What the exercise asks:
Transcribe only the stretch of lines that opens with the line containing "Task: Open the $DAPANG ticker link" and closes with the last line of the listing, skipping pictures.

Materials provided:
------------------------------------------------------------------------
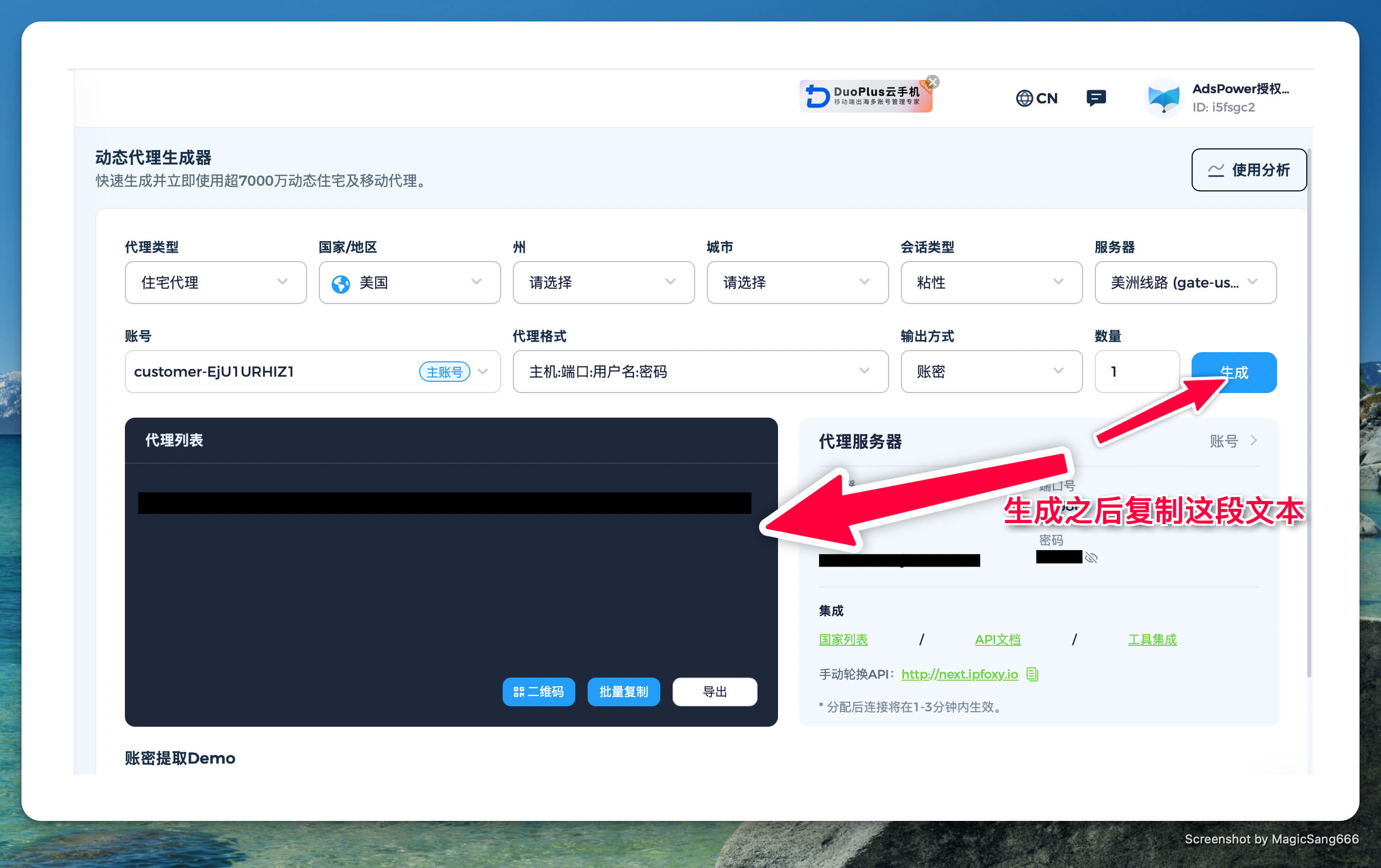Open the API文档 documentation link

click(998, 639)
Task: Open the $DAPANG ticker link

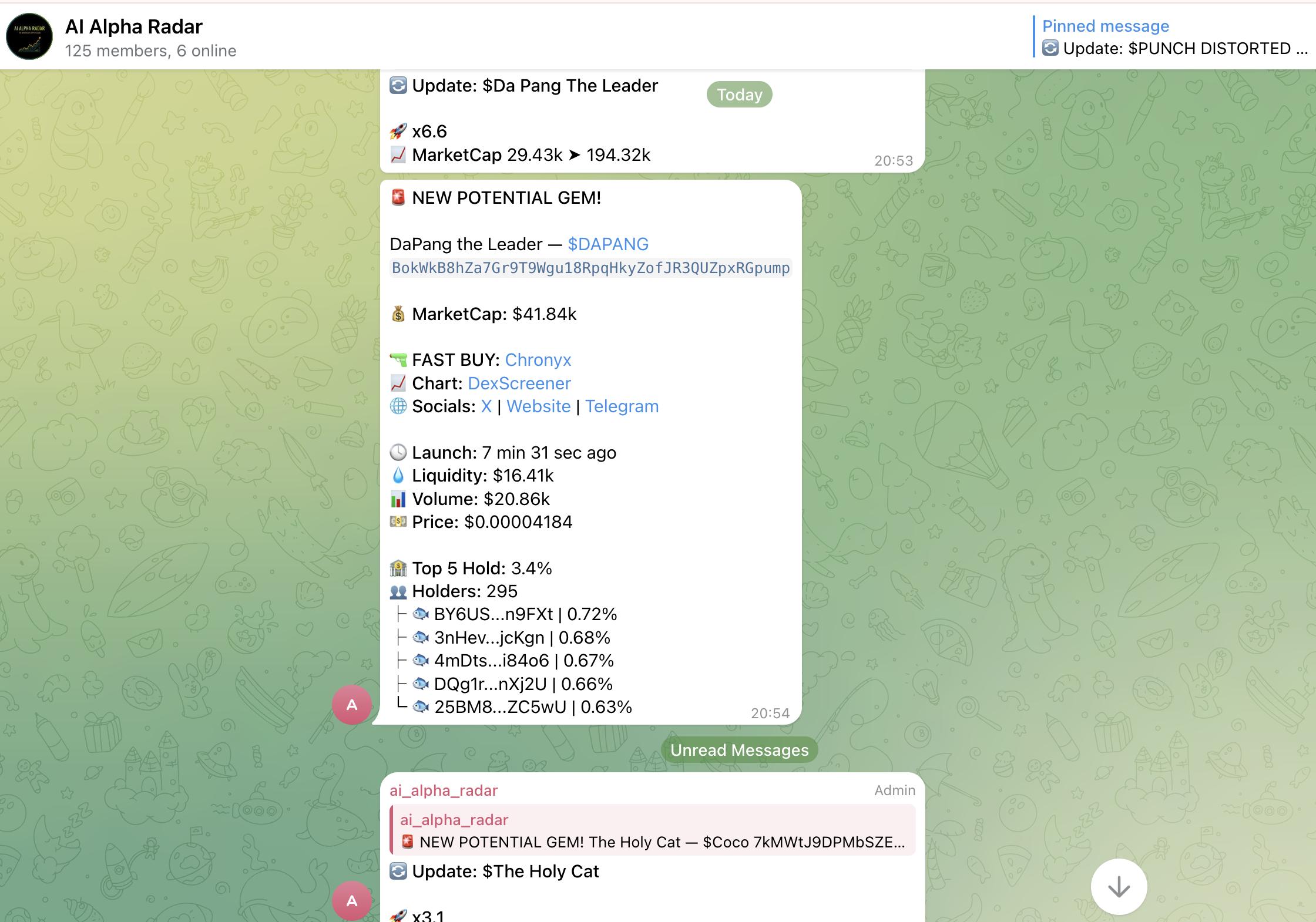Action: pos(607,244)
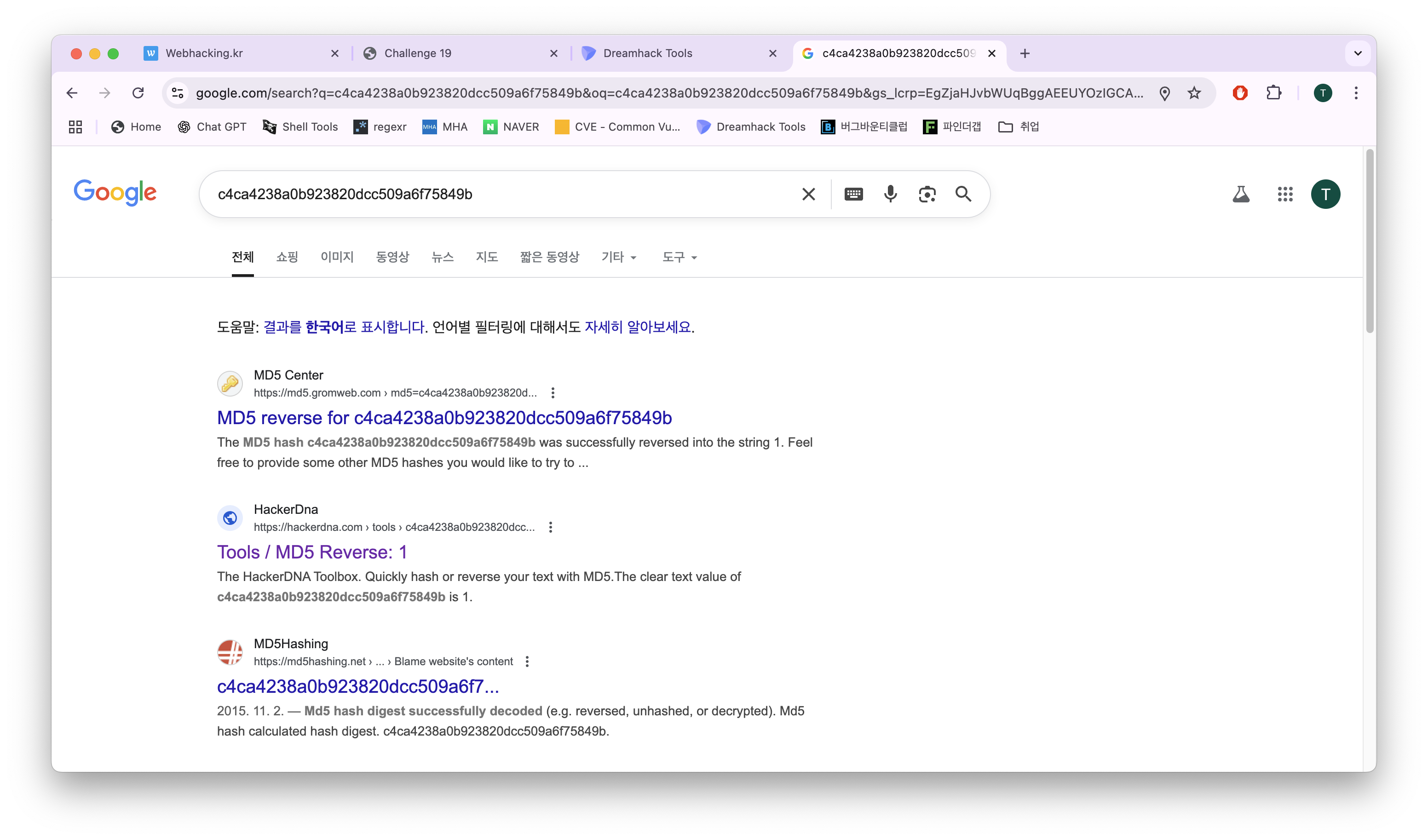Expand the 도구 tools dropdown
1428x840 pixels.
coord(679,257)
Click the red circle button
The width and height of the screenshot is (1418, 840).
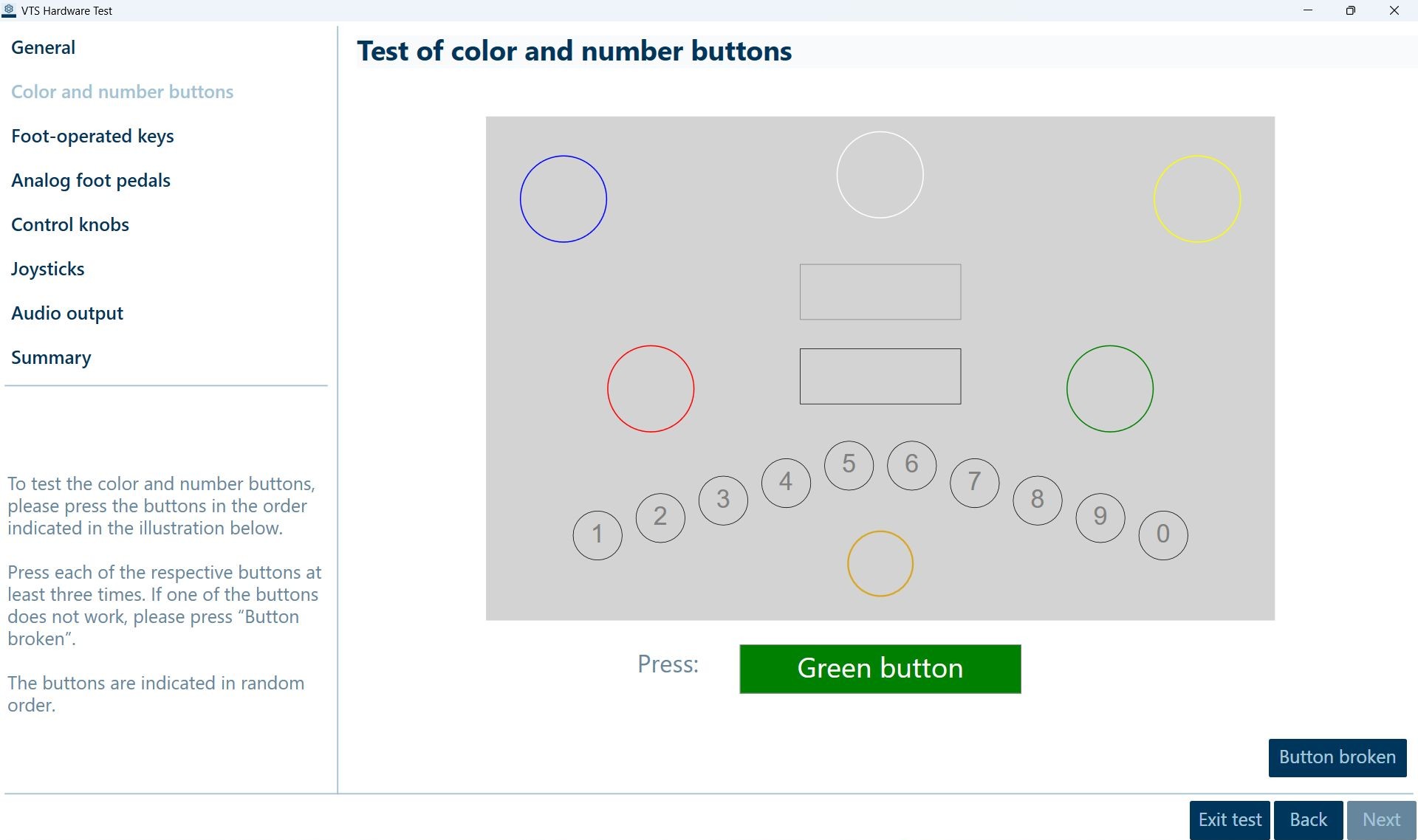click(x=651, y=388)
------------------------------------------------------------------------
Response for this exercise:
Task: Open the $DAPANG ticker link

Action: pos(607,244)
Expand the 도구 tools dropdown
1428x840 pixels.
coord(679,257)
Click the red circle button
The width and height of the screenshot is (1418, 840).
click(x=651, y=388)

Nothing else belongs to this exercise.